Increased vitamin D does not affect children’s brainpower

By Sheryl Kay • Published: July 9th, 2012
Category: Health in a Heartbeat

A daily dose of vitamin D is beneficial for children, but a boost in brainpower is not one of the reasons why.

Based on studies that showed a positive link between the vitamin and increased cognition in adults, researchers from the University of Bristol set out to determine if the same connection would hold true for children.

The investigators assessed vitamin D two and vitamin D three intake in about 3,000 9-year-olds using data from the Avon Longitudinal Study of Parents and Children, which tracked the health of kids born in the early 1990s.

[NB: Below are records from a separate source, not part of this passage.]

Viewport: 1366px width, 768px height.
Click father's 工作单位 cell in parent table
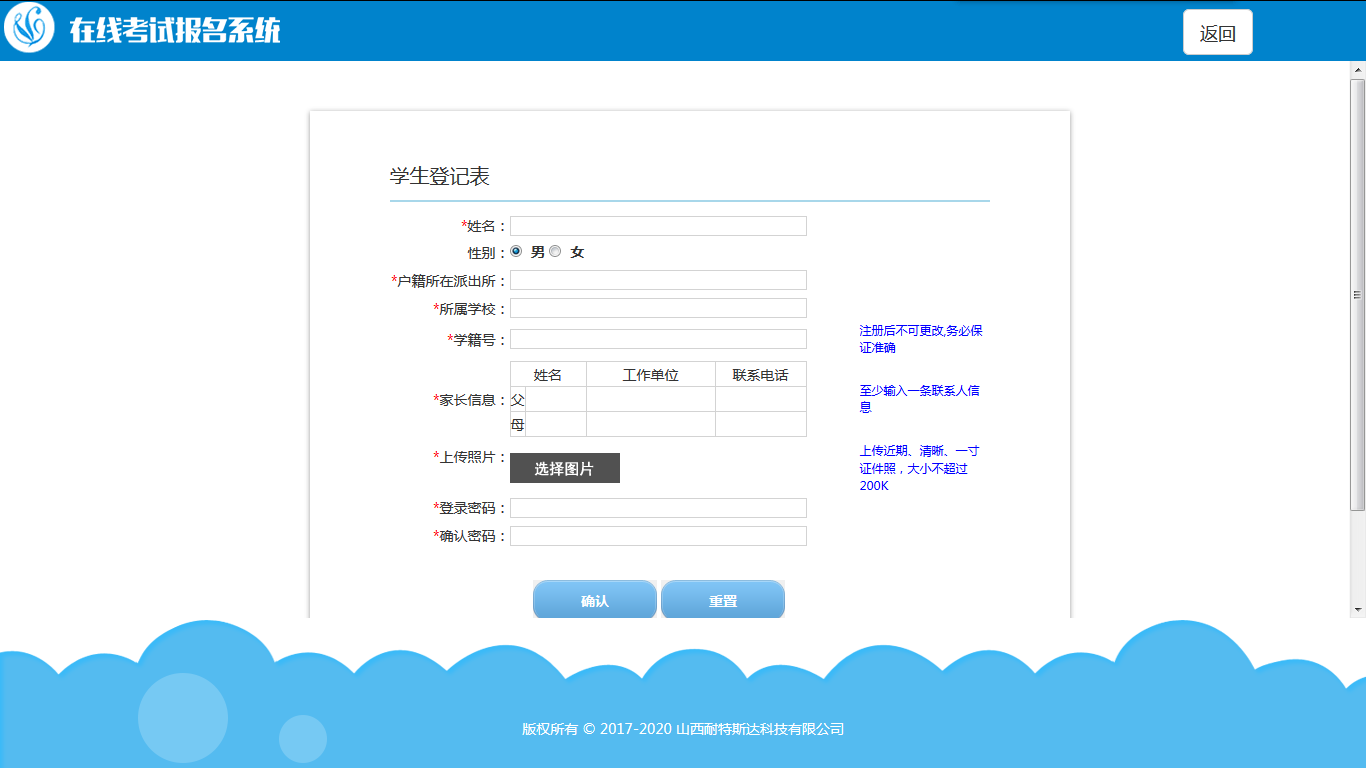coord(650,399)
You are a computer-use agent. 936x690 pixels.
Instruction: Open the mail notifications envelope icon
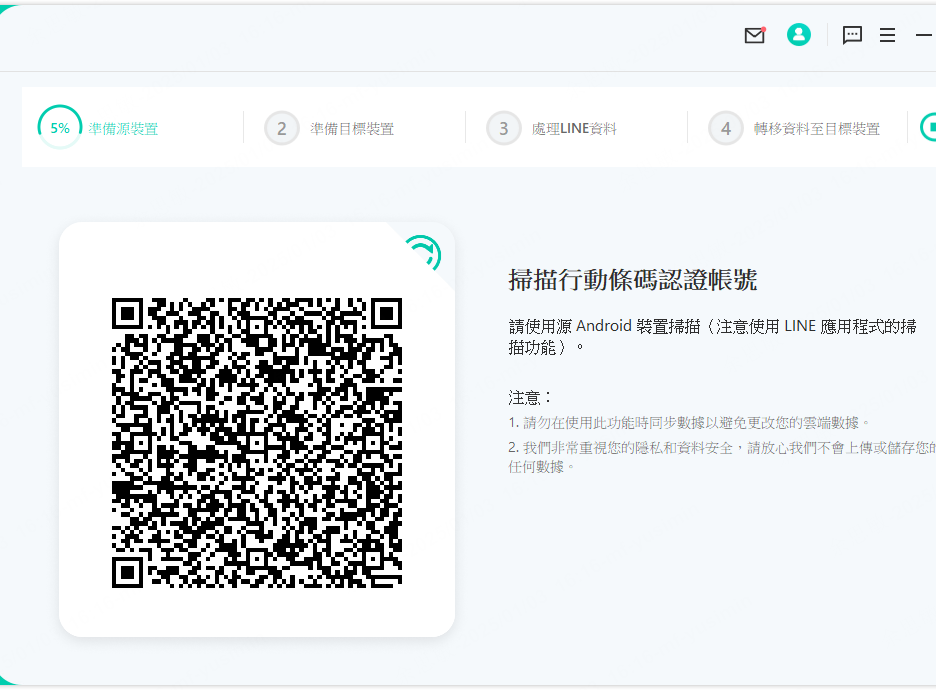[x=754, y=35]
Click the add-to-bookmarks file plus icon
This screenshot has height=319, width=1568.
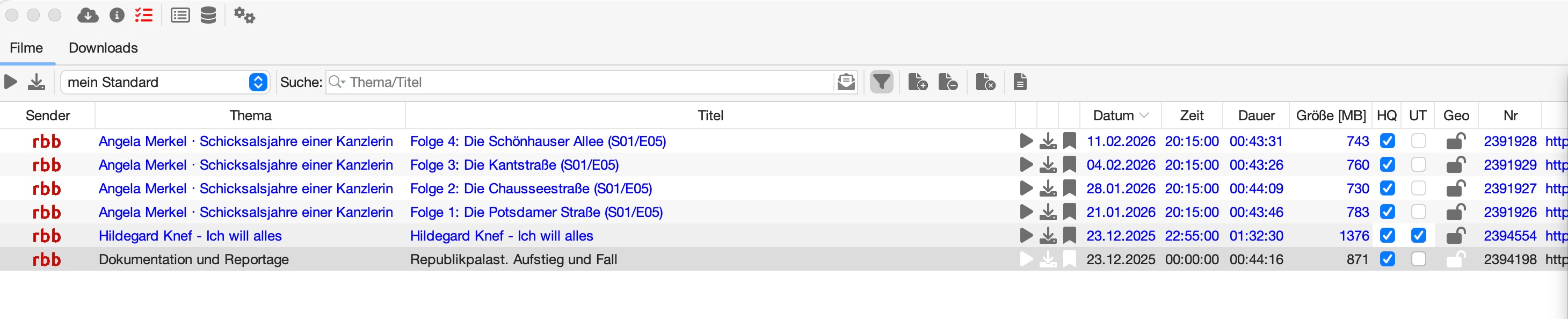(x=917, y=82)
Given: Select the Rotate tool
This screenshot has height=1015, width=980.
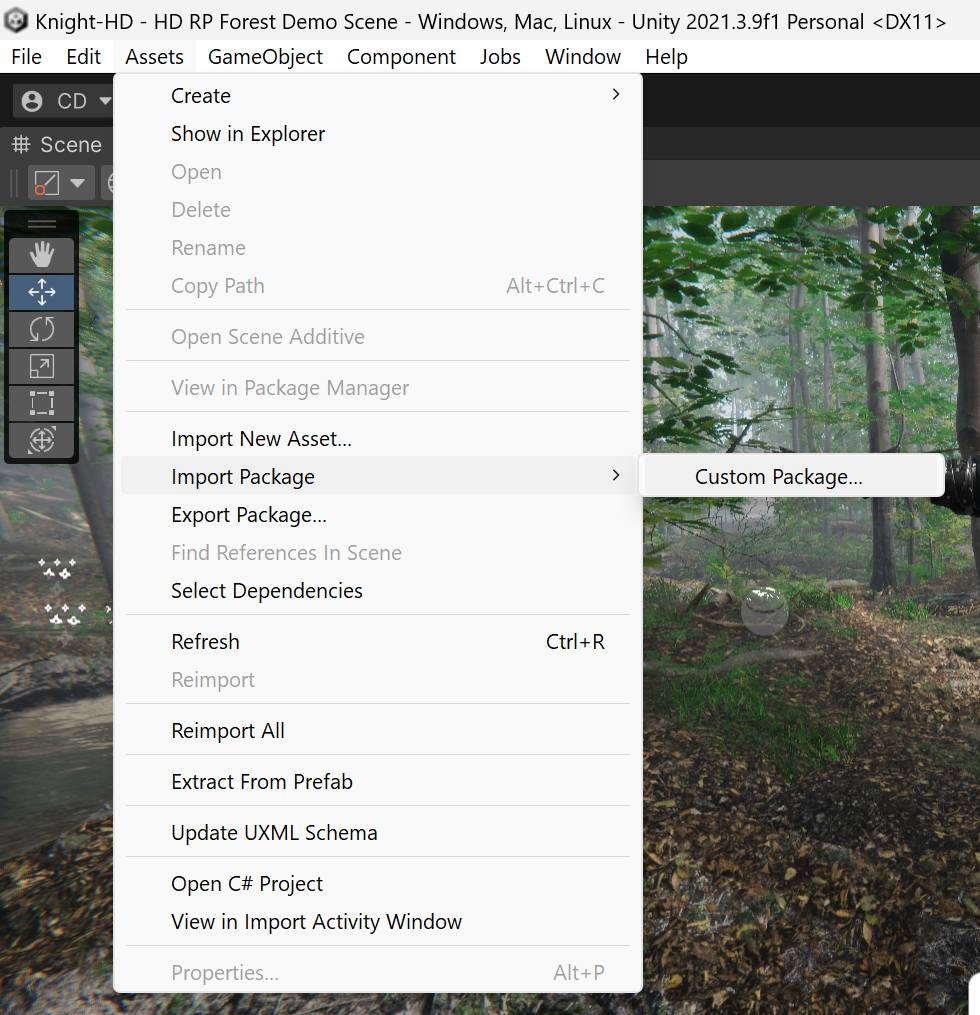Looking at the screenshot, I should (41, 329).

The same children were then monitored between the ages of 13 and 14, and again between 15 and 16, for performance levels in English, math and science.

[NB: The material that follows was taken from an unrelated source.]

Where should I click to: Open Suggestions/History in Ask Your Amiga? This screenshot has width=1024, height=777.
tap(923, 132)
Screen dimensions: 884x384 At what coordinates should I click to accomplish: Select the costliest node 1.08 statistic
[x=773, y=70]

The resulting study, published in the Journal of Epidemiology and Community Health, showed that for either age group, there was no association between better academic performance and vitamin D three levels. In fact vitamin D two levels were correlated with poorer performance in English.

Since studies have shown good outcomes for adults who have higher levels of both forms of vitamin D, the investigators suggest that perhaps the vitamin works better on an aging brain. Or a lifetime cumulative effect might be necessary to see positive correlations.

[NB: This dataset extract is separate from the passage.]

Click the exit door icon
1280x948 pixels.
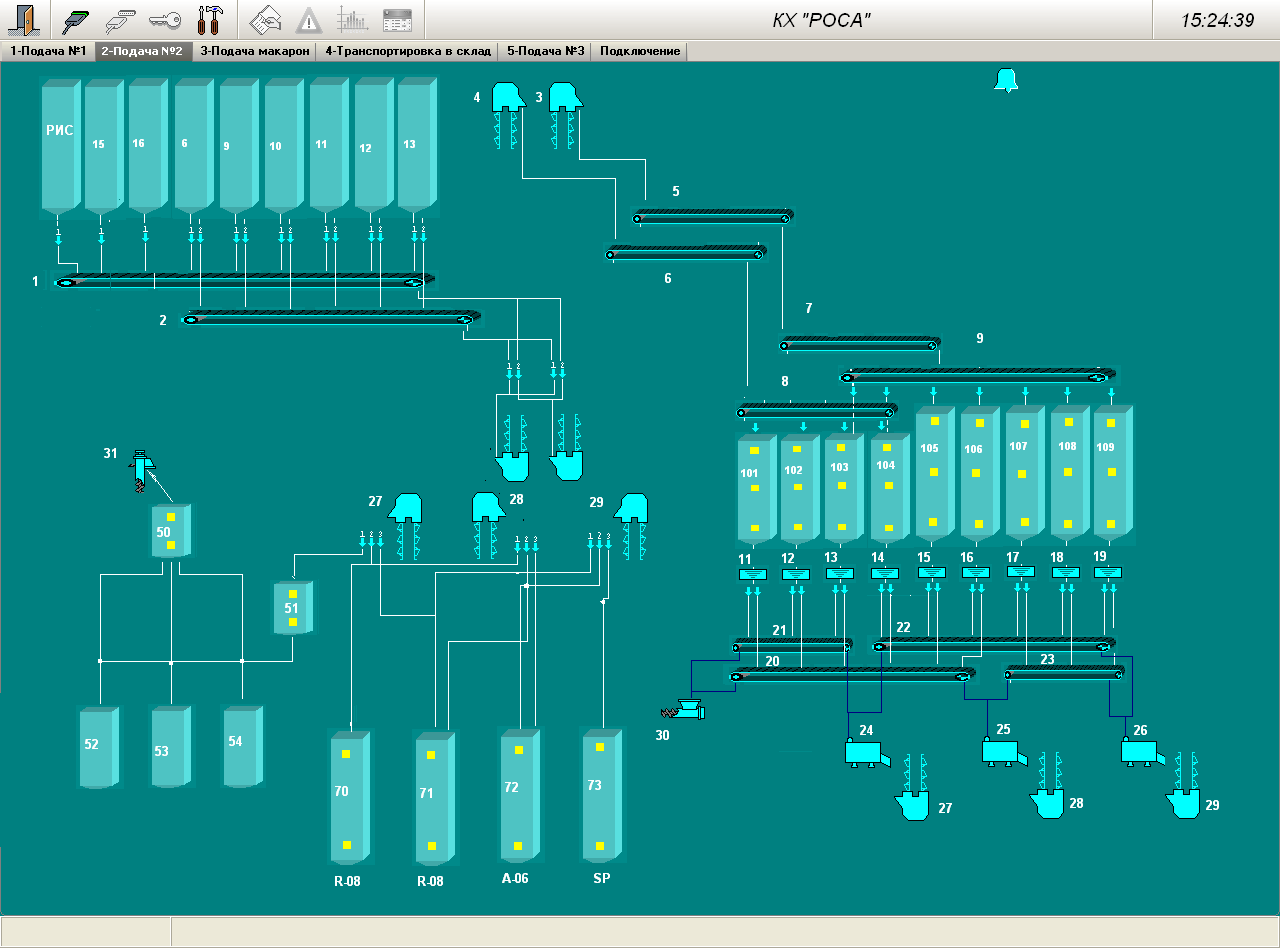pyautogui.click(x=24, y=20)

These results are especially significant because many experts have thought that children need extensive amounts of time out in the sunlight to reap cognitive rewards from vitamin D. The problem is more exposure to the sun comes with more exposure to the potential for skin cancer, if a child’s skin is unprotected.

An extra helping of Vitamin D may not increase your child’s smarts in the classroom, but, like other vitamins, children still need it.

And an afternoon of fun in the sun is necessary for a healthy and happy summer, too. Just don’t forget to the sunscreen.